# UV Transmittance of Plastic Wrap



## Catfur (Oct 5, 2004)

Talk about UV for froglets has got me wondering about ways to get it to them with your basic froglet setup (rubbermaid tub). Does anybody know how well thin plastic wrap (like Saran Wrap) transmits UVB? I would guess pretty well since it's so thin.


----------



## rozdaboff (Feb 27, 2005)

Great question Clayton - never thought of that.

I have a few old acquaintances in the cham world who were very knowledgeable about UV transmission.

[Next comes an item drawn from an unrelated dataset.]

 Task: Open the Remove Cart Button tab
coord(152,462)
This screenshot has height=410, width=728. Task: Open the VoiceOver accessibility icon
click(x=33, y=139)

I am going to drop one of them a line.


----------



## Dangerously (Dec 19, 2007)

Thickness doesn't have as much to do with UV transmission as the properties of the material. Keep in mind they can block almost 100% of UV rays with a very thin coating on your eyeglass lenses. 

Although, like you, I would guess that a clear (no tint) plastic film would allow transmission of a good deal of UV. But guesses don't count. I guess wrong at the lottery numbers every week. :wink:


----------



## defaced (May 23, 2005)

These might be of some help:
http://www.newton.dep.anl.gov/askasci/eng99/eng99272.htm
http://en.wikipedia.org/wiki/Plastic_wrap#Materials_used


----------



## Ed (Sep 19, 2004)

This is probably of more help 

http://www.nature.com/jid/journal/v121/ ... 1932a.html 

Ed


----------



## rozdaboff (Feb 27, 2005)

I got some info regarding the transmission of UVB through saran wrap from Dave Weldon, a cham keeper. He has been very involved in measuring UVB transmission (from different brands of light sources, distance from light, through certain materials, etc.) for several years. 

Dave took some readings for us through plastic wrap/saran wrap and some other materials. Here is his message to me:



> I just took a few readings through some different kinds of "plastic."
> 
> Costco/Kirkland plastic wrap was about 95% of full UVB.
> 
> ...


I believe the readings were taken using a Solarmeter 6.2 UVB meter. I didn't ask what type of bulb the source of the UVB was from - but it shouldn't really matter.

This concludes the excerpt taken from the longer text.